Colleen Tighe, “Care Manual” (courtesy of AK Press)
I especially admire the one-page artworks of Coe, Meredith Stern, Jos Sances, and Mohammad Sabaaneh—all of which evoke the expressionistic woodblock styles of past political movements, an effect further strengthened by the images’ white lines printed on the volume’s black pages. Single images also allow faster turn-around. For example, Coe’s June-dated image of Trump watching police beat protesters as he stands with a raised Bible is a clear reference to the tear gas-clearing of Lafayette Park before his St. John’s Episcopal Church photo-op in June of this year. (courtesy of AK Press)
Other comics acknowledge the unexpected shift in reality in literal post-scripts. After Sasha Hill and Annabelle Heckler tell the story of squatters eventually purchasing abandoned Brooklyn buildings and transforming them into thriving communities, they add a pair of pages to show the continuing collective efforts in the face of the pandemic and the disproportionate hardships of the spring lockdown.
Steve Brodner’s “T he Greater Quiet” was conceived well after the editors’ original vision. Brodner offers a half dozen caricature portraits of “those lost in the pandemic”, including a Walmart employee, a nurse, an incarcerated woman, a grocery clerk, a geriatric psychiatrist, and a hospital manager.
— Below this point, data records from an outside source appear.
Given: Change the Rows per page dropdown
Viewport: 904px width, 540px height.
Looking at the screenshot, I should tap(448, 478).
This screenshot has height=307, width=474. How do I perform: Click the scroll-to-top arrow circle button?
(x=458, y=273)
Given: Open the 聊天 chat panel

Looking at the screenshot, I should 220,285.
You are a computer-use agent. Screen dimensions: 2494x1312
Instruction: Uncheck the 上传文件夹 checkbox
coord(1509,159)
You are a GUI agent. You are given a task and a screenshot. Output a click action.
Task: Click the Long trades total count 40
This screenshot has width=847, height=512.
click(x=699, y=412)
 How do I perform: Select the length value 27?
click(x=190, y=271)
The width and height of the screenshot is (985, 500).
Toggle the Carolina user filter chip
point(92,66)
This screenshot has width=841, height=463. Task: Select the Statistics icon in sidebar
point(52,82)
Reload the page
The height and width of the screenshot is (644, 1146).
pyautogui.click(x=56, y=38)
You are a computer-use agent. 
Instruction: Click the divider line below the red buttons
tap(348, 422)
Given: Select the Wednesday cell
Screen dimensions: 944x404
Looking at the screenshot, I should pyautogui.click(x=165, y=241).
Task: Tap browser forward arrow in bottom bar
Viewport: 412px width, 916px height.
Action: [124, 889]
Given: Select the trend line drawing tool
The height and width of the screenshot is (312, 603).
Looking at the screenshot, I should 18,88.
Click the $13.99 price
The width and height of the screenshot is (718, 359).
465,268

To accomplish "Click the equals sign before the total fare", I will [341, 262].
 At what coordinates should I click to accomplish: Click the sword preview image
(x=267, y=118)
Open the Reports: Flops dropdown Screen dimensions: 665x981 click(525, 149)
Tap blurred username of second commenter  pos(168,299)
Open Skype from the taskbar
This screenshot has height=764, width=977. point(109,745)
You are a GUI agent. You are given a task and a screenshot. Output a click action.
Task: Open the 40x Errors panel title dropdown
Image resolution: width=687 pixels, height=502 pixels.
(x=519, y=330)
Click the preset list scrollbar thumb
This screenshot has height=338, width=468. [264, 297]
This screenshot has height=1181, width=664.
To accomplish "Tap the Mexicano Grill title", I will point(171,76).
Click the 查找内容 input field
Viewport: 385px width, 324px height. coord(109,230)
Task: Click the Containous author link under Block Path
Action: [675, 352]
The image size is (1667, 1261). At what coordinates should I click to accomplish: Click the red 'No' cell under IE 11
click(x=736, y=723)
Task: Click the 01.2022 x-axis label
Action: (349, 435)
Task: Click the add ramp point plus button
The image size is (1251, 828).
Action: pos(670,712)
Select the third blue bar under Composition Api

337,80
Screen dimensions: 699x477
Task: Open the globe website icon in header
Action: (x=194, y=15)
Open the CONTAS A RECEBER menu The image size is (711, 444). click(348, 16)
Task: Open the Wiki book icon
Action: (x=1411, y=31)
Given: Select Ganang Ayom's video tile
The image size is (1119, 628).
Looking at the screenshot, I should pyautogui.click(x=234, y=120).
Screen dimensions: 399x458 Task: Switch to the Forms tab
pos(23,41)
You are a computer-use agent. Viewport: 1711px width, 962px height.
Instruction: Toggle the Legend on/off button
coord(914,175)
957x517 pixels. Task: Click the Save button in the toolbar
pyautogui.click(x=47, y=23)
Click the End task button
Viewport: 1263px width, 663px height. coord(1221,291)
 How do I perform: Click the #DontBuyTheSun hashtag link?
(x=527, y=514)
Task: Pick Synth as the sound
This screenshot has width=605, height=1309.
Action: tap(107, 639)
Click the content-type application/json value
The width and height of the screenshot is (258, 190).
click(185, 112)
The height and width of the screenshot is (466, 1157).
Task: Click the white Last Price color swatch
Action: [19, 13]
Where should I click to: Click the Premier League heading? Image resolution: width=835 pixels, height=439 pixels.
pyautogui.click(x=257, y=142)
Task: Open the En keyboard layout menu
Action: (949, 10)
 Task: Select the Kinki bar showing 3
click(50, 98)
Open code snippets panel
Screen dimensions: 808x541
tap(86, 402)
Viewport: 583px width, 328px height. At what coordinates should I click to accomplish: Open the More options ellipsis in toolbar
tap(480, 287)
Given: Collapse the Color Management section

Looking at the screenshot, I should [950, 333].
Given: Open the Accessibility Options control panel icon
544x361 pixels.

Mac McGill’s “The Virus” tackles the topic through five full-page Trump portraits that evolve from swirling comb-over to COVID-19 microbe in a balance of representation and abstraction.
Though primarily focused on the US, the issue also gestures toward international connections. Argentina-born artist José Muñoz provides the watercolor cover depicting his memory of La Pampa providence. John Vasquez Mejias’ excerpt from “The Puerto Rican War” is a study in woodblock-style of the colonial history and fight for independence of the territory the US claimed at the end of the 19th century. Susan Simensky Bietila’s “Water Protectors” documents the struggles of the Menominee and Ojibwe tribes in northern Michigan and southern Canada, and Nere Kapiteni and Rebecca Migdal set their Trump parody in Antarctica where Donald and Melania have been exiled on a floating island of ice because no nation will accept them.
The issue is also bookended with the colorful comics of Colleen Tighe and Peter Kuper, giving The World We Are Fighting For a fittingly vibrant entrance and exit. The eclecticism is difficult to summarize, as every few pages offer some new and boldly different artistic style and storytelling vision, yet they cohere into the magazine’s political mission and artistic call-to-arms.